WHAT TO DO :: Set down every line of the data exactly, skipping the pictures.

SUPPLIED RECORDS ::

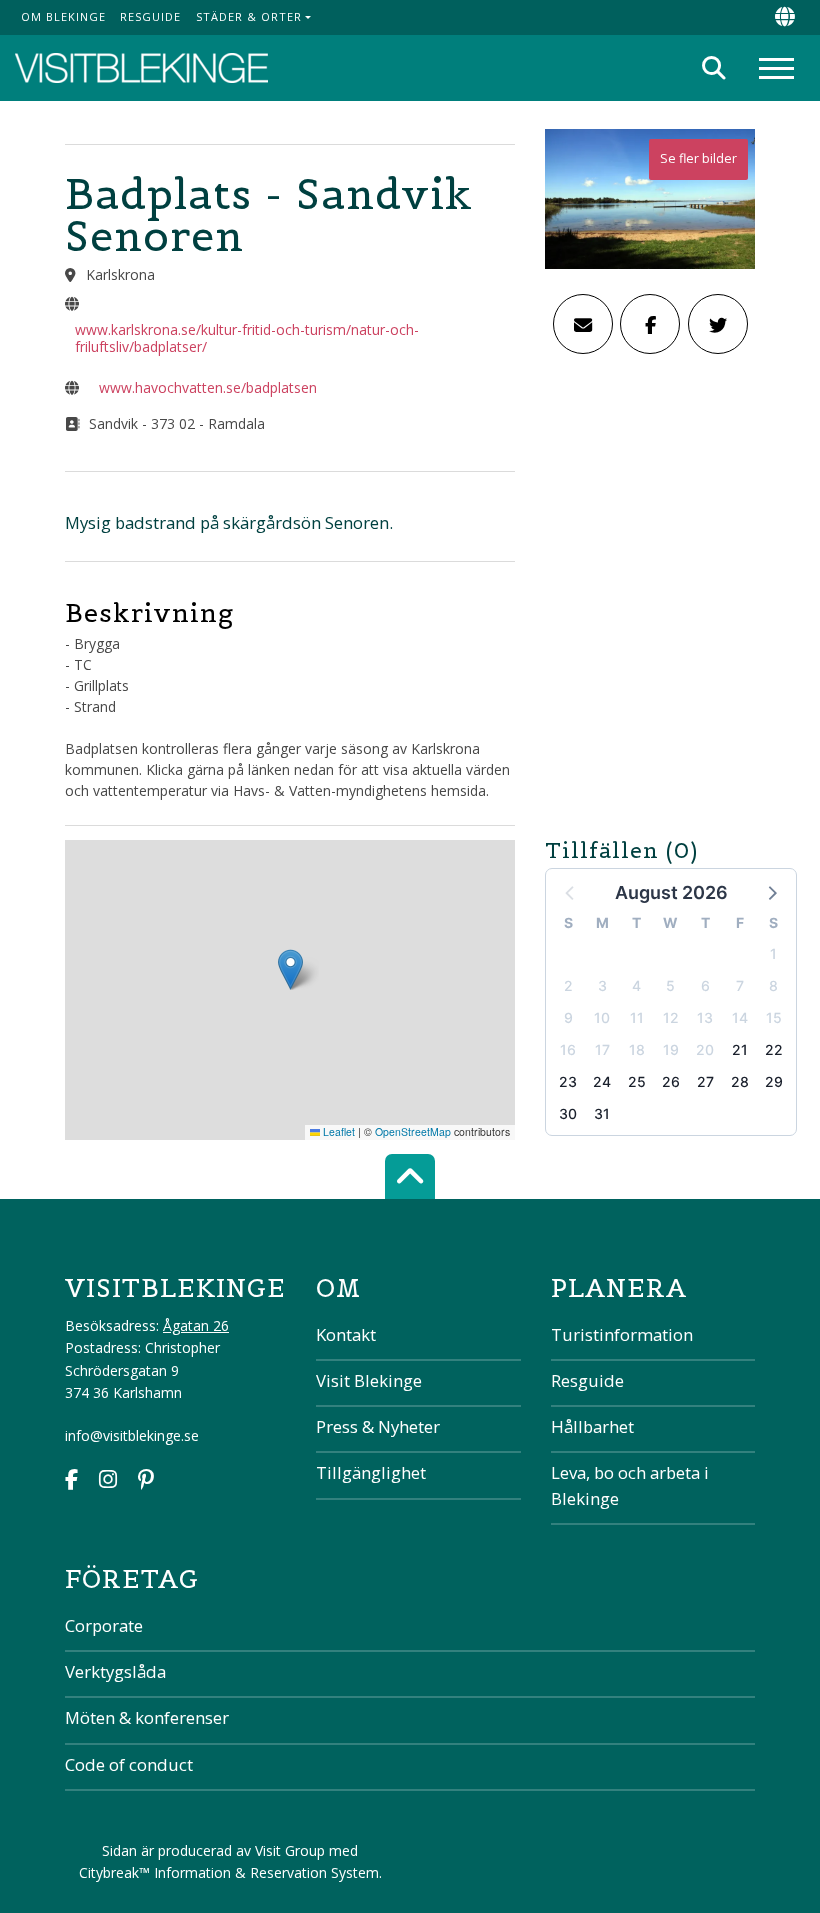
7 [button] (740, 985)
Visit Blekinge (369, 1380)
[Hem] (141, 68)
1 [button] (773, 953)
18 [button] (637, 1049)
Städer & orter (249, 16)
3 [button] (602, 985)
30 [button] (568, 1113)
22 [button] (774, 1049)
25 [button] (637, 1081)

SOLVED EXERCISE ::
7 [button] (740, 985)
Visit Blekinge (369, 1380)
[Hem] (141, 68)
1 [button] (773, 953)
18 [button] (637, 1049)
Städer & orter (249, 16)
3 [button] (602, 985)
30 [button] (568, 1113)
22 [button] (774, 1049)
25 [button] (637, 1081)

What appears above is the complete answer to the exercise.